Nick & Choose 29: Relaxation Drinks

Published Nov. 3, 2010

View as PDFThe Big Chill
Relaxation drinks. Fuel for an inactive lifestyle.

Energy drinks are a multibillion-dollar business. Names like Red Bull and Monster stand at the top of the category, but parasitic brands such as Steaz, NOS or KaBoom are around to fight for the crumbs of profit.

My friend Adam is in the drink biz as the associate publisher of Beverage Spectrum Magazine and BevNet.com, and together we once toyed with the idea of entering the market. We even had product samples made of a shot we called Midnight Oil, but our plans never got off the ground. It may have been our complete lack of drive, capital or business sense, but failure was practically assured anyway. The category is oversaturated, and some people had doubts about the name. One former intern, Kyle, said it sounded like a sexual lubricant.

With the market sealed, some entrepreneurs have created an equal and opposite reactionary product: relaxation drinks. In the same cans packed with caffeine and B vitamins come beverages like Tranquila and iChill, infused with rose hips and kava root. The sector has little traction at the moment, with the sales leader pulling in just $5 million in revenue, but that just means there’s opportunity for growth. So I decided to investigate the competition. As I was also starting a new position, I figured my nerves could use the help. Plus Kyle had returned as our new editorial assistant. Here was my chance to help with his first-week jitters, and exact revenge for that lubricant comment.

“This tastes like Dimetapp mixed with beer,” said Kyle, sucking down a Drank. Debuting in this region last December, Drank is the category’s most recognizable name. With ingredients like valerian root—which some studies have shown causes abnormal heartbeat—and melatonin—which can disrupt circadian rhythms—Drank pulls no punches in knocking you out. Never comfortable chatting with strangers, I chugged a can before an interview and magically transformed into punch-drunk Charlie Rose. I faltered; I stammered; I did everything short of drool. Across town, Kyle eventually passed out, missed two phone calls and ended up in bed by 9:30 pm.

▸ Your task
Summarize the relaxation drinks column in two sentences. The data that comes next has no connection to the text above.

▸ Source data
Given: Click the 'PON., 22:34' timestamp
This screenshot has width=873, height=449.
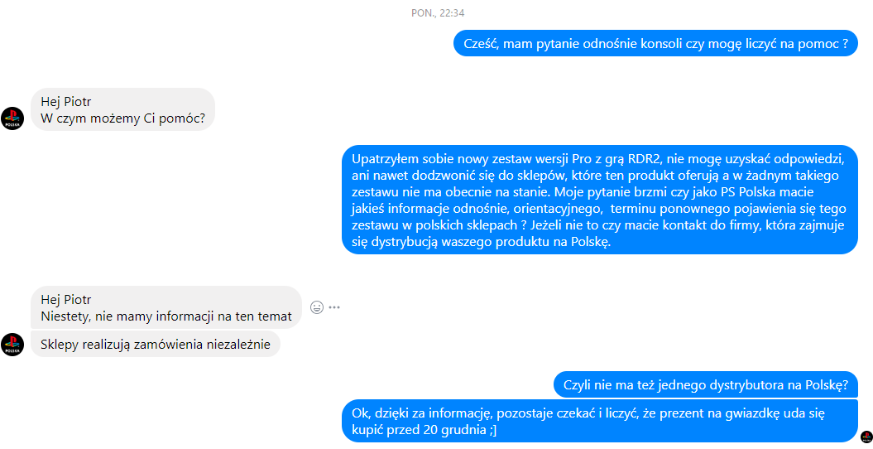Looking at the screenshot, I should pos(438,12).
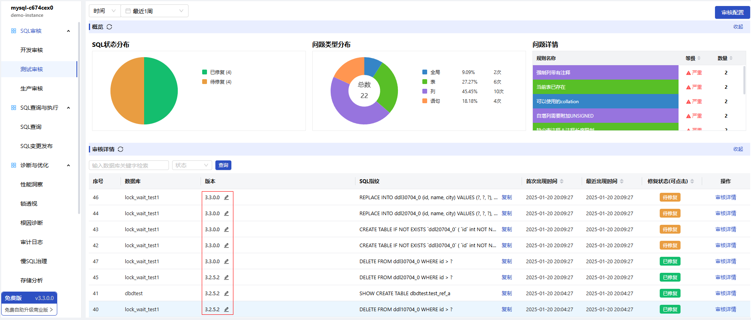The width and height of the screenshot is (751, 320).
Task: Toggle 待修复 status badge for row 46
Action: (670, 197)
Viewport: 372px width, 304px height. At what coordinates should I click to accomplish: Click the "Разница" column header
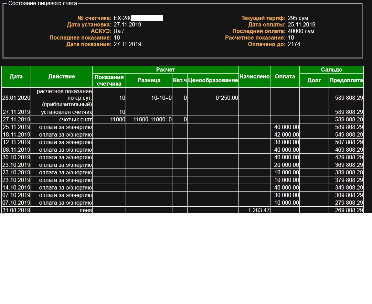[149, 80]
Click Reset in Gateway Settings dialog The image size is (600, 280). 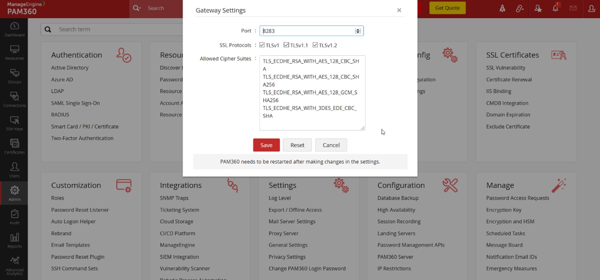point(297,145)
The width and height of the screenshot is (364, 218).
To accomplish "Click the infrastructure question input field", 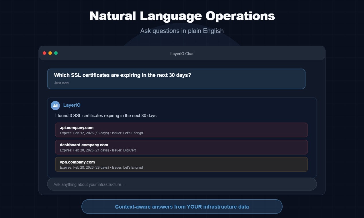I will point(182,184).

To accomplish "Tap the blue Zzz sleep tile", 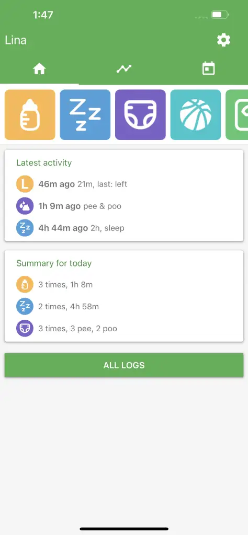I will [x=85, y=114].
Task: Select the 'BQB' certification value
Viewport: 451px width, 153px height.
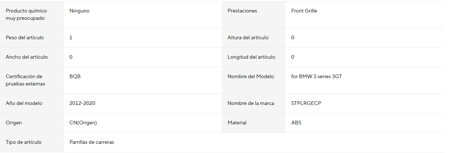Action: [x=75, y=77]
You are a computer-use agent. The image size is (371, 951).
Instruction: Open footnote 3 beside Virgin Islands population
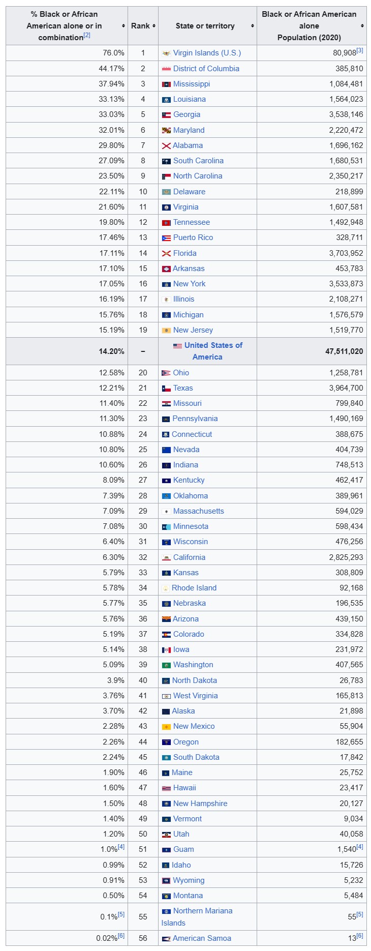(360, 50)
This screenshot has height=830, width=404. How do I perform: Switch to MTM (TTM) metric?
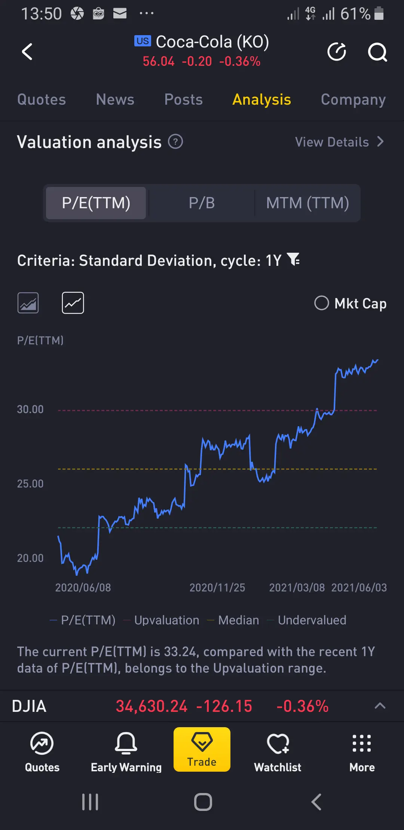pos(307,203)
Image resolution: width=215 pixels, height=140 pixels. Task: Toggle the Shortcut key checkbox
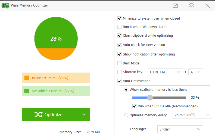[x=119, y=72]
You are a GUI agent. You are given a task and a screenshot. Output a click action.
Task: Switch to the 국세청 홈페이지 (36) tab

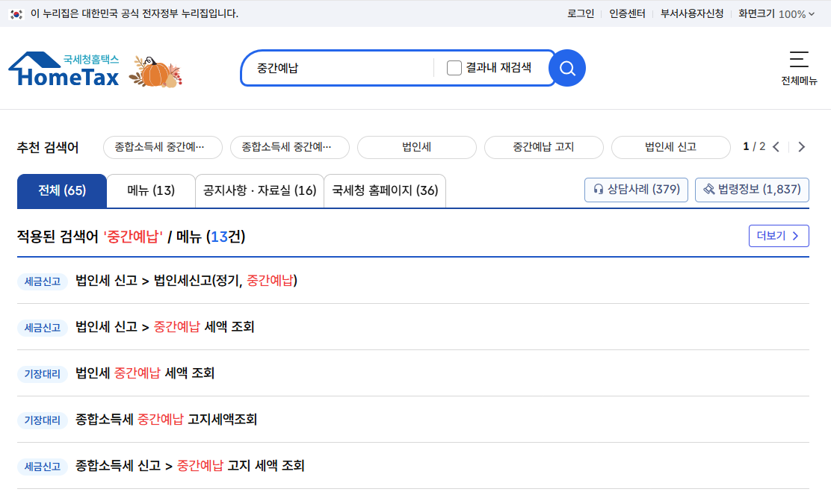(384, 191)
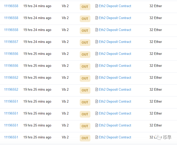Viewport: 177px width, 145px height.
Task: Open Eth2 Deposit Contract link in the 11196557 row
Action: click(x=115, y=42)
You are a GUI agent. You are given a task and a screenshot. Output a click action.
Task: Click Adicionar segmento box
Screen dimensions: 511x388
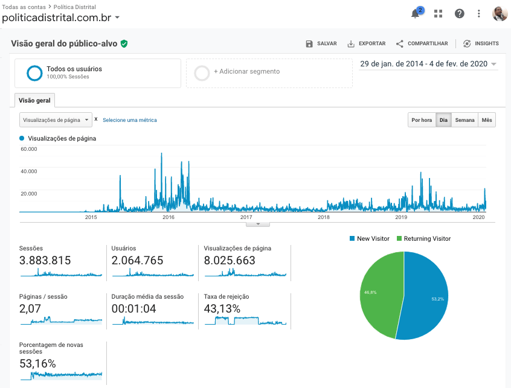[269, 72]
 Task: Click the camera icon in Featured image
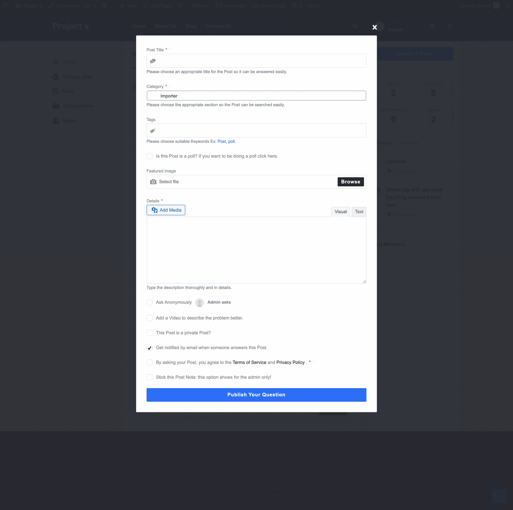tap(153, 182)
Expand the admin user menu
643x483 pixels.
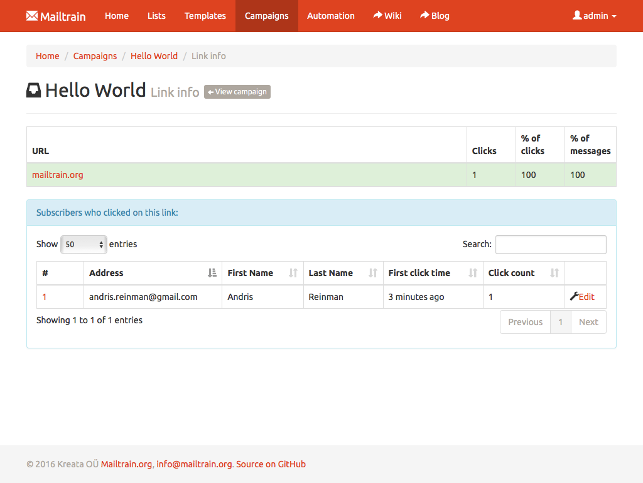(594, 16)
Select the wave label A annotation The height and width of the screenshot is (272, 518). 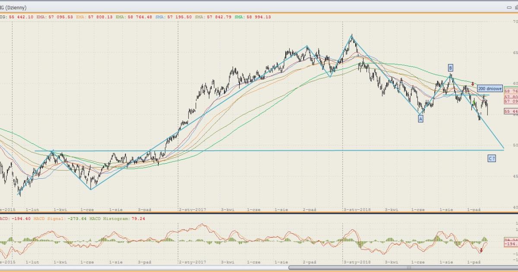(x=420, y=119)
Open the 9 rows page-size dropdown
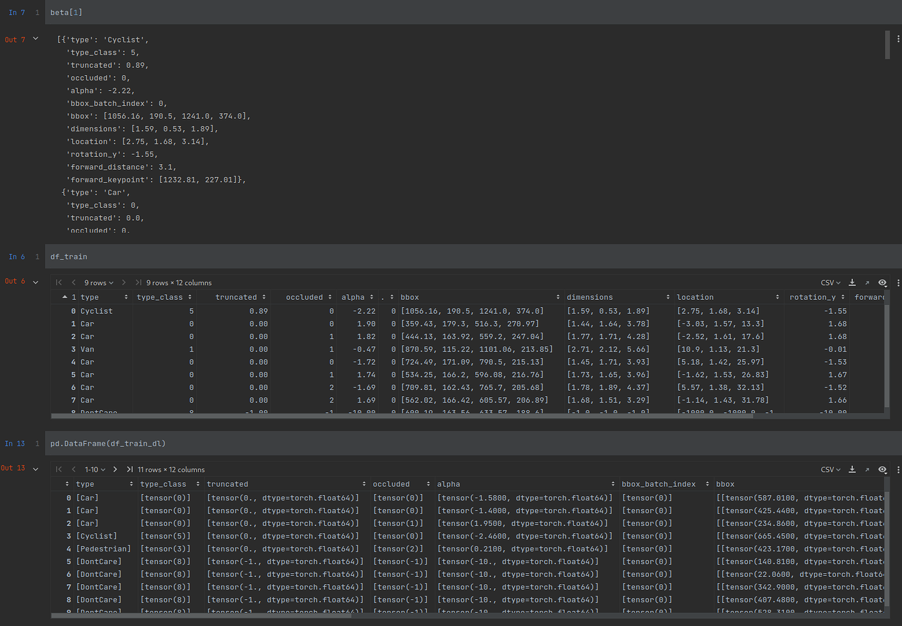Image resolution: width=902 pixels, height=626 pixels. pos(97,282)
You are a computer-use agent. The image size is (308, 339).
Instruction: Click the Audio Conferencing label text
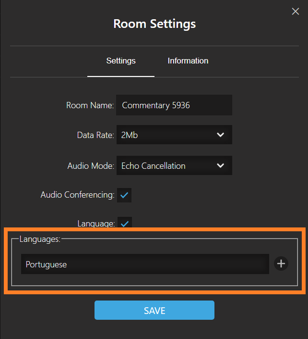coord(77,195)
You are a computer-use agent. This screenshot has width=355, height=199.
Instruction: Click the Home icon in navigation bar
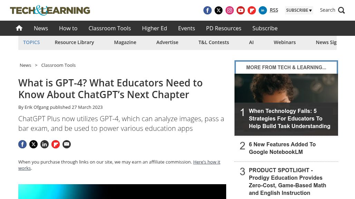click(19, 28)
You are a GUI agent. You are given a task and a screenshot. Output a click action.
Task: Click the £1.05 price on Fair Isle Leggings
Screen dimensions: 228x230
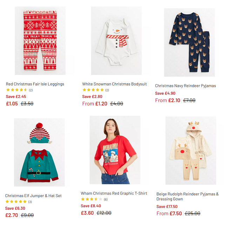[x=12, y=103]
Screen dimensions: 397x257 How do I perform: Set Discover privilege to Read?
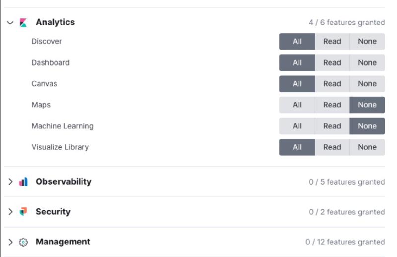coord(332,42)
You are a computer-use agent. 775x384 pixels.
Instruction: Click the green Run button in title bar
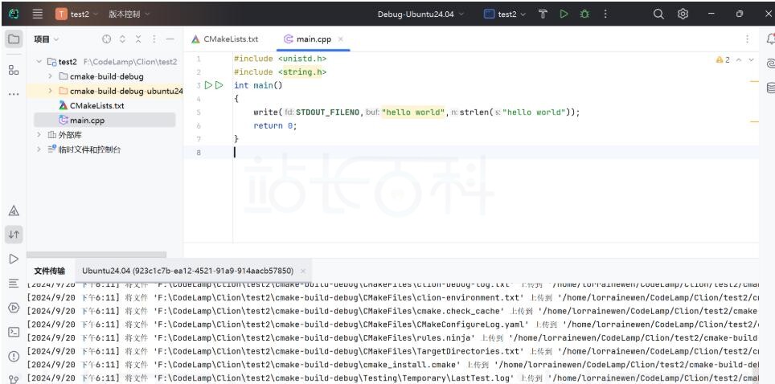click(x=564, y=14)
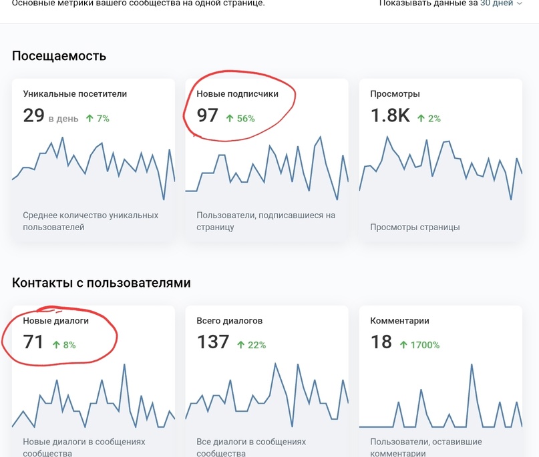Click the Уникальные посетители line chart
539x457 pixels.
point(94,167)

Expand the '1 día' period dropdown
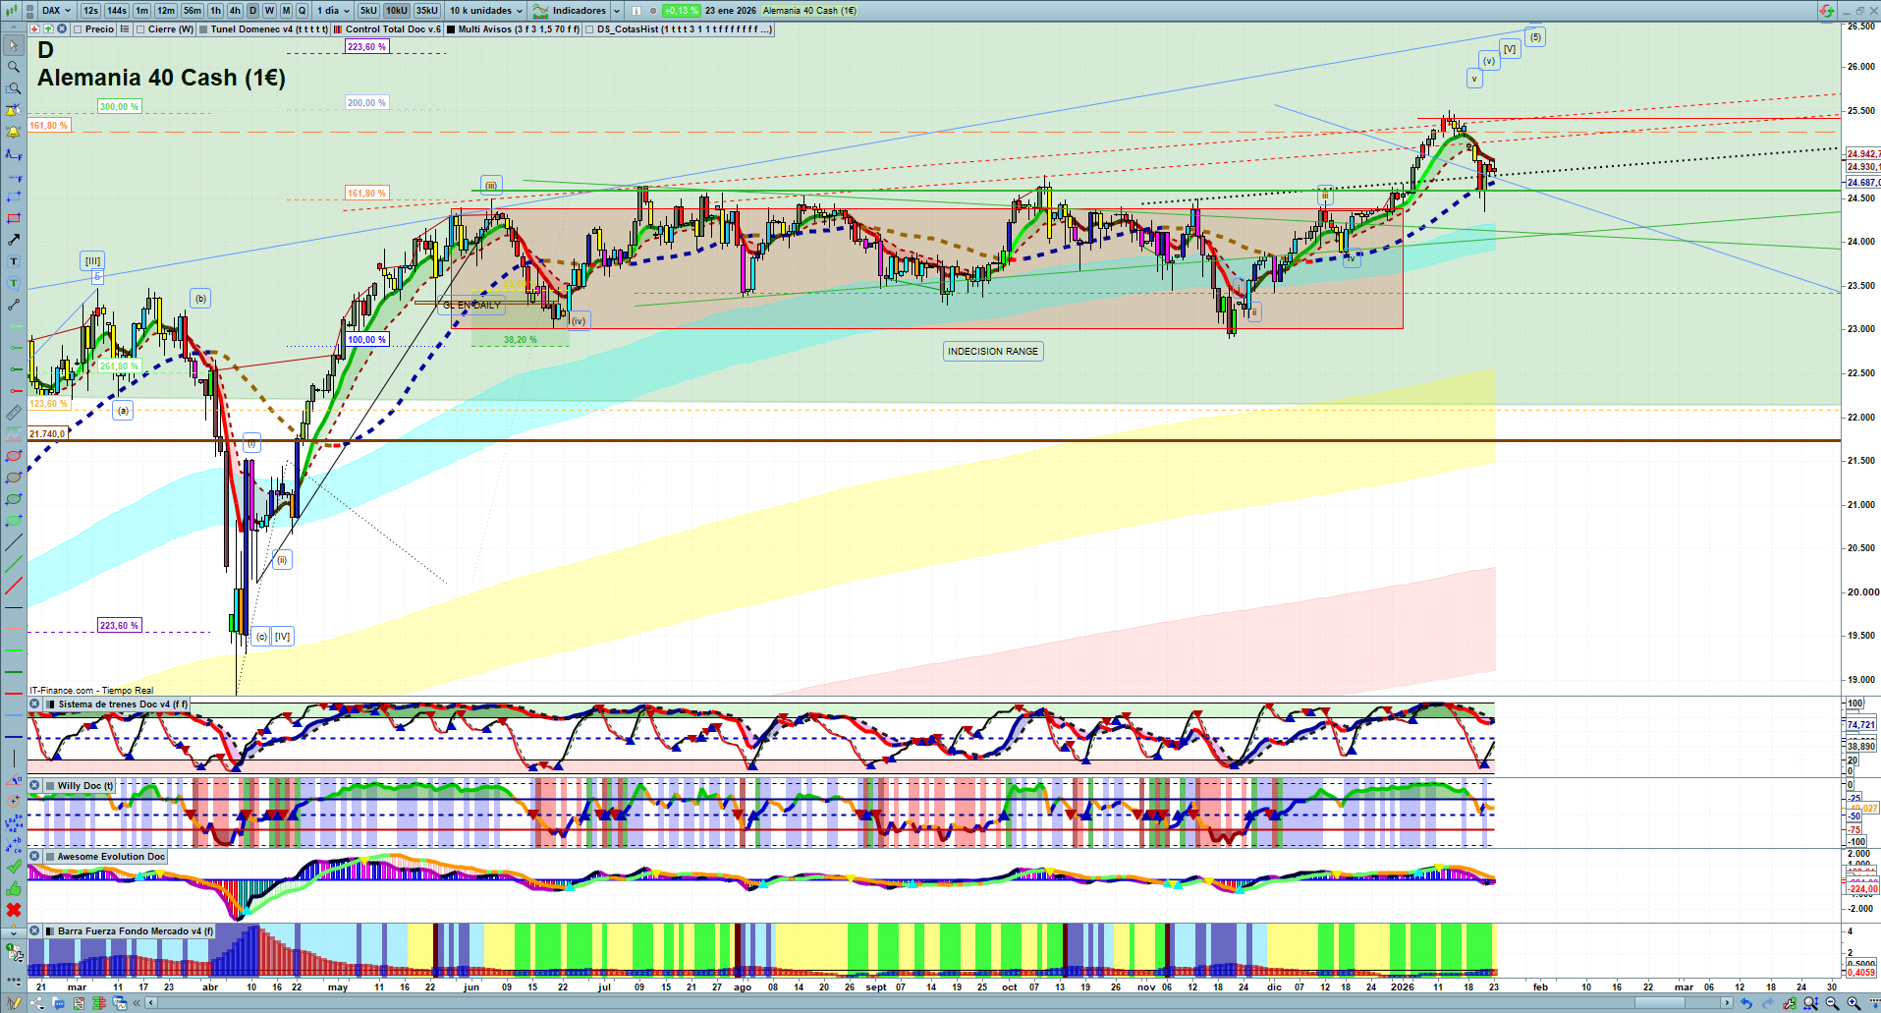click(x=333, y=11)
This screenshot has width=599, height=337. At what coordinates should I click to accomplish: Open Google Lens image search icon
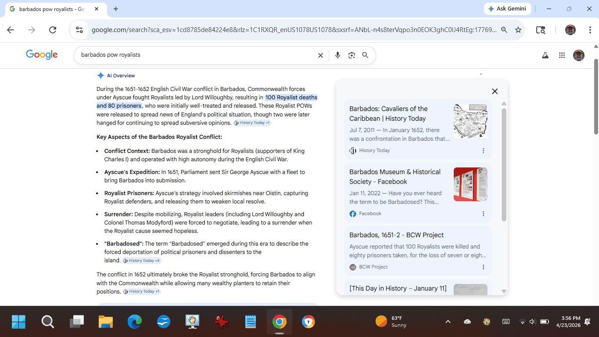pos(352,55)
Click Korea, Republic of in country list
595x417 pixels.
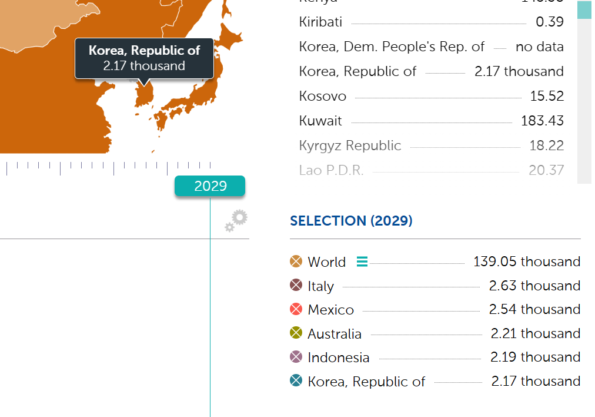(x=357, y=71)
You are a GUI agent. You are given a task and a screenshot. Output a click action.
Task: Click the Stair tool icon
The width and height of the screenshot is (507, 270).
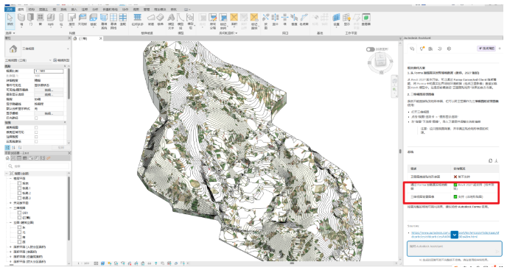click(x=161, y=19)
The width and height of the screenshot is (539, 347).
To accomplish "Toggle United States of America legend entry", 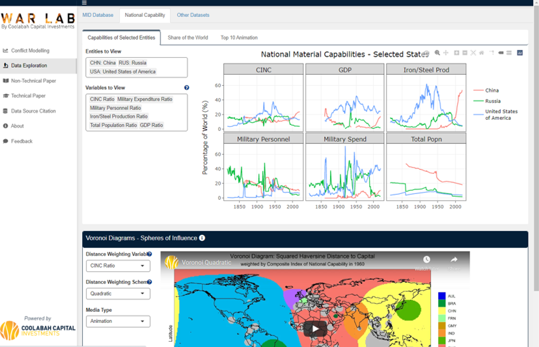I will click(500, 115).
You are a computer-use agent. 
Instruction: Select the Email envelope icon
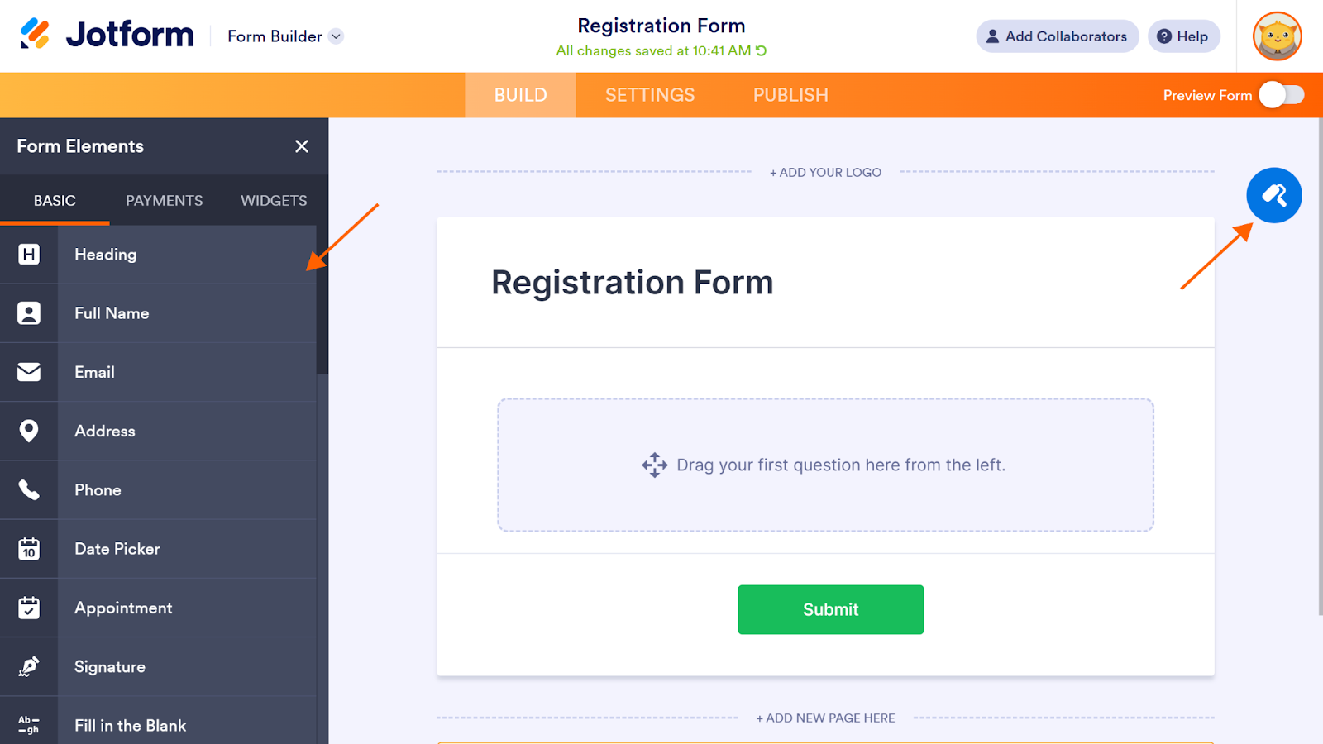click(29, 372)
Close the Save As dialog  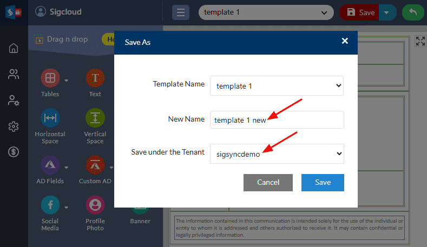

▸ Solution to the problem
Energy drinks are an oversaturated multibillion-dollar business, and the writer and a friend once planned to enter it with a shot called Midnight Oil, though the plans never got off the ground. Relaxation drinks have arisen as the opposite product with little traction so far, and after drinking Drank, the writer faltered and stammered through an interview, while Kyle passed out and was in bed by 9:30 pm.